Windows Supports several modes of socket operation, and you do need to be clear which one you are using:

  • Blocking sockets. send and recv block.
  • Non-Blocking sockets: send and recv return E_WOULDBLOCK, and select() is used to determine which sockets are ready
  • Asynchronous sockets: WSAAsyncSelect - sockets post event notifications to an HWND.
  • EventSockets: WSAEventSelect - sockets signal events.
  • Overlapped Sockets: WSASend and WSARecv are used with sockets by passing in the OVERLAPPED structures. Overlapped Sockets can be combined with IOCompletionPorts and provide the best scalability.

In terms of convenience, asynchronous sockets are simple, and supported by MFC CAsyncSocket class.

Event Sockets are tricky to use as the maximum number of objects passable to WaitForMultipleObjects is 64.

Overlapped sockets, with IO CompletionPorts, is the most scalable way to handle sockets and allows windows based servers to scale to tens of thousands of sockets.

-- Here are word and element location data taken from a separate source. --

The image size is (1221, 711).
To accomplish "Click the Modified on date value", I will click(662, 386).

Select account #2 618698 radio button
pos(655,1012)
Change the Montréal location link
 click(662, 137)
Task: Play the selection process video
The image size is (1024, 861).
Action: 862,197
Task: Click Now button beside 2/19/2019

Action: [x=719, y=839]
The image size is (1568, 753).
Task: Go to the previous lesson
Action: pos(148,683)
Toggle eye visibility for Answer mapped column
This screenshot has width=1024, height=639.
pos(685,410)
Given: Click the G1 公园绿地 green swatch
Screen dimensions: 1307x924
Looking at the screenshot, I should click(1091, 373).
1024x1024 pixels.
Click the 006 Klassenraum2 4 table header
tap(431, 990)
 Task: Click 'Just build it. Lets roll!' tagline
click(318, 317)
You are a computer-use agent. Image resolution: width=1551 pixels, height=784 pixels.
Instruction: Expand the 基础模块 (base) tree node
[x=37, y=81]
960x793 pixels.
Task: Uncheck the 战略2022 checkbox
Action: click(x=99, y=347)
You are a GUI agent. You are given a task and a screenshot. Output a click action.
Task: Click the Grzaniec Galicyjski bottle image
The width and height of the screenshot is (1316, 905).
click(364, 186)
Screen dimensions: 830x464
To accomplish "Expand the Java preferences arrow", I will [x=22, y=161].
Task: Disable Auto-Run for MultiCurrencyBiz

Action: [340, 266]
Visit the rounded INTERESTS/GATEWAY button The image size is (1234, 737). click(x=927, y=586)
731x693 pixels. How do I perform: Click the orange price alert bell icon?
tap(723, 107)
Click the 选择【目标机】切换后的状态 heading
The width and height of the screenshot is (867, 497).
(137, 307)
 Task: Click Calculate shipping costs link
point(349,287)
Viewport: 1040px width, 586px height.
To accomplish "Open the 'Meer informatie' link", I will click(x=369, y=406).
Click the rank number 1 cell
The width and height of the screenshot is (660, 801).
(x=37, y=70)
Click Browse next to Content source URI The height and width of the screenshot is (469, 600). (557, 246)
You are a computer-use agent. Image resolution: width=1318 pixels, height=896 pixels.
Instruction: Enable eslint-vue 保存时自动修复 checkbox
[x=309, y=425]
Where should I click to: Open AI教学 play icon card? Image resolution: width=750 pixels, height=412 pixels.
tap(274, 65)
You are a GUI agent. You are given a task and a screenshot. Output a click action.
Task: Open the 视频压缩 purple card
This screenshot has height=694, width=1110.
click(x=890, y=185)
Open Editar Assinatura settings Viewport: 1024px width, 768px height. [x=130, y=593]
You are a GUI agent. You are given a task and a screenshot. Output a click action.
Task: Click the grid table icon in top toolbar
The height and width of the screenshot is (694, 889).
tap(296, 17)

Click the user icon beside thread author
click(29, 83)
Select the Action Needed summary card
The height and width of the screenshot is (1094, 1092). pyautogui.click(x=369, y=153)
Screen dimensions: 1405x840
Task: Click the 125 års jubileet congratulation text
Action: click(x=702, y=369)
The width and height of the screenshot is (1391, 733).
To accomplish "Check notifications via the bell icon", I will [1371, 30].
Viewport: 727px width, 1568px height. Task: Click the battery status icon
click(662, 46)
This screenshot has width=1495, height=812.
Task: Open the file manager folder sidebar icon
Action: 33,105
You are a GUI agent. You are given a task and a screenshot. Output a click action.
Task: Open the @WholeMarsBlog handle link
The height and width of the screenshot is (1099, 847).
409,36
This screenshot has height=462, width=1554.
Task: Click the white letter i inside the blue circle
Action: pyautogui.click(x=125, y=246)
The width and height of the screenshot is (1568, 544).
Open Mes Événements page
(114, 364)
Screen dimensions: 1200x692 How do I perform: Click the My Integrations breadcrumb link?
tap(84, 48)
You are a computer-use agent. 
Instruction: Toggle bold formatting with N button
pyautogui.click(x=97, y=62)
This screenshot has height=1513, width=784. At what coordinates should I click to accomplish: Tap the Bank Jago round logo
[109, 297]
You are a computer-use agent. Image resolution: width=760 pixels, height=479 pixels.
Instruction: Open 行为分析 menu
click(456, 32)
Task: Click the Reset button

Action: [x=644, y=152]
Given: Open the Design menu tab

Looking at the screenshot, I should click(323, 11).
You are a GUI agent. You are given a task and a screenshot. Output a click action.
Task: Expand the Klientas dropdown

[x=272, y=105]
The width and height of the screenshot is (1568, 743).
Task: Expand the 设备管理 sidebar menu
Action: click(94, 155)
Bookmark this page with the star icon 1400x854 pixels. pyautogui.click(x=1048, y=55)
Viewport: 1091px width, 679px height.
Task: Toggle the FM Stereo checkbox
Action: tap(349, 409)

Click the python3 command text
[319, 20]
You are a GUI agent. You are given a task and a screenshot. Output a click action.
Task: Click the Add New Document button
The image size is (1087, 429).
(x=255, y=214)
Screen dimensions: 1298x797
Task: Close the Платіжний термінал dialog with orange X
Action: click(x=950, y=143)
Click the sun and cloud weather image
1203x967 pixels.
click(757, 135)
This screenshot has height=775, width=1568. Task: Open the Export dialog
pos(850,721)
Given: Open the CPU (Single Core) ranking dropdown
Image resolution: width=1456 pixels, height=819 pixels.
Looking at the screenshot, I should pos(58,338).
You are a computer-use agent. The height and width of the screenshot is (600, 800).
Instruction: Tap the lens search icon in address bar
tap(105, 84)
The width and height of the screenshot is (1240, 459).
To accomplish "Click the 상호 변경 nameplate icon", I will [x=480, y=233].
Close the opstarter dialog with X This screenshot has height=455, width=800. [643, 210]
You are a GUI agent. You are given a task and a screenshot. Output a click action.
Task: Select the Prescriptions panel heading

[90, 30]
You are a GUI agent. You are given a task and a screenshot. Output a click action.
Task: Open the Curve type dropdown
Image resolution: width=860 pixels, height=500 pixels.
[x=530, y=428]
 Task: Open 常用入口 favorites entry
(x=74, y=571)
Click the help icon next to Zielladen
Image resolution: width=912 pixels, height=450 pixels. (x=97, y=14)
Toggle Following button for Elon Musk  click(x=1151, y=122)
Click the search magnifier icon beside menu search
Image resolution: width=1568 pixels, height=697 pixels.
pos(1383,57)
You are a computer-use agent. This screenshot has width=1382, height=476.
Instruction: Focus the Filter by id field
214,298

In my experience, when using Async Sockets, the following things come to mind:

  • Handling FD events via window messages can handle "lots" of sockets, but performance will begin to suffer as all the event handling is done in one thread, serialized through a message queue that might be busy handling UI events too if used in a single threaded GUI app.

  • If you are hosting GUI windows or timers on the same thread as lots of sockets: WM_TIMER and WM_PAINT messages are low priority, and will only be generated if the message queue is empty. Very busy sockets can thus cause GUI painting, or SetTimer based timing to fail.

  • Creating a dedicated worker thread to handle your sockets if hosting a GUI solves these problems. Given that the worker thread will have a message loop, you can use the message queue for inter-thread comms - just post WM_APP messages to the thread.

  • The easiest way to map FD callbacks to your socket objects is to create an Array of SocketObjects for each HWND that will be receiving messages, and then use WM_USER+index as the message ID each time you call WASAsyncSelect. Then, when you receive messages in the range WM_USER to WM_USER+(array size) you can quickly extract the corresponding state object. WM_USER is 0x400, and WM_APP is 0x8000, so you can index up to 31744 sockets per message window using this method.

  • Don't use a static scope array. You need to associate the array with the window as you might want to create sockets on multiple threads. Each thread will need its own message loop, and message window.

  • HWND_MESSAGE is your friend


The wParam parameter of the window message that you tell WSAAsyncSelect() to send will specify the socket that triggered the message. This is clearly stated in the WSAAsyncSelect() documentation:

When one of the nominated network events occurs on the specified socket s, the application window hWnd receives message wMsg. The wParam parameter identifies the socket on which a network event has occurred. The low word of lParam specifies the network event that has occurred. The high word of lParam contains any error code. The error code be any error as defined in Winsock2.h.